The effect of irbesartan on the mRNA expression of FSP1 and α-SMA. ^#P < 0.05 vs. NG. and *P < 0.05 vs. HG. NG: normal glucose. HG: high glucose. HI+Irb: high glucose + Irbesartan.

Figure 3

Western blot analysis of the effect of HG on the synthesis of FSP1 and α-SMA protein in HAECs. A: HAECs were grown in a culture medium that contained 5.5-30 mM glucose for 48 h. Mannitol was used as a control for hyperosmolarity.
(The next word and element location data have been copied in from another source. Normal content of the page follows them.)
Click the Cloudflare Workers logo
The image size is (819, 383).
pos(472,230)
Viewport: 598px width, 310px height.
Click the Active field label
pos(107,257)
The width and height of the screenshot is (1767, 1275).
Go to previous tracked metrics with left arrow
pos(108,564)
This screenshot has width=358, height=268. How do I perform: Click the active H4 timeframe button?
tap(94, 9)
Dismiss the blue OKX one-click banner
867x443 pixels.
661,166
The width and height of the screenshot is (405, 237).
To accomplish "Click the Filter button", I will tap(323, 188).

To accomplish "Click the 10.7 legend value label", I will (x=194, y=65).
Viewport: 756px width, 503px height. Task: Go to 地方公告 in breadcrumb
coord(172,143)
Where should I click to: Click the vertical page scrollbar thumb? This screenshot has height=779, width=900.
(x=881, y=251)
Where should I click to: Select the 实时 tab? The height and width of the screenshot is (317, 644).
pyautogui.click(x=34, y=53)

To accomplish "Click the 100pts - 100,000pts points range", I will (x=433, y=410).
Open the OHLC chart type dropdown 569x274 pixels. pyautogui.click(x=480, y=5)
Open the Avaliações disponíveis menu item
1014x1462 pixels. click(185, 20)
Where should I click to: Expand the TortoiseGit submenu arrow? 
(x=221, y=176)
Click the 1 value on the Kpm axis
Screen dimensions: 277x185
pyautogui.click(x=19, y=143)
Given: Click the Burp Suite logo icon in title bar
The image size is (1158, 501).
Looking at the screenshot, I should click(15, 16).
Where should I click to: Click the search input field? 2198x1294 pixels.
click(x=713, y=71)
B: HAECs were incubated with HG (30 mM) for 0, 12, 24, and 48 h. (0 h: 0.04 ± 0.001, 12 h: 0.65 ± 0.04, 24 h: 0.98 ± 0.04, and 48 h: 1.22 ± 0.02; ^#P < 0.05 vs. the control). C: Western blot analysis of the effect of HG on the synthesis of α-SMA and FSP1 protein in HAECs. Values are means ± SD; ^#P < 0.01 vs. NG and * P < 0.05 vs. HG. NG: normal glucose. HG: high glucose. HI+Irb: high glucose + Irbesartan. Experiments were repeated three times. Irb: Irbesartan

Figure 4

Irbesartan inhibited the high glucose-induced EndMT in HAECs according to laser-scanning confocal microscopy. Representative immunofluorescence staining of CD31 (green) and FSP1 (red) were observed. A merging of both images reveals populations of cells acquired FSP1 expression and lost CD31 expression (arrows, B). The administration of irbesartan reduced the number of co-localization of CD31 and FSP1 (C, P < 0.05). A: normal glucose as controls; B: Treated with HG (30 mM) for 48 h. C: Treated with HG (30 mM) + irbesartan (1 μM) for 48 h. Experiments were repeated three times. NG: normal glucose. HG: high glucose. HI+Irb: high glucose + Irbesartan.

Figure 5

Immunofluorescence staining of HAECs with CD31 in various groups. The Incubation of HAECs with high glucose (30 mM) for 48 h resulted in a fibroblast-like phenotype (B). Treatment with irbesartan could significantly prevent the morphological changes (C). NG: normal glucose. HG: high glucose. HI+Irb: high glucose + Irbesartan.

Figure 6

Cellular ultrastructure following HG treatment. Transmission electron microscopy depicts the change in cellular ultrastructure following HG (30 mM) exposure (magnification × 6,000). It can be seen that normal HAECs present with few microfilaments and a rough endoplasmic reticulum (A). After exposure to HG, microfilamentation and a swollen rough endoplasmic reticulum appeared in the cytoplasm (B). These changes were attenuated by treatment with irbesartan (C). 1 bar = 4 μm.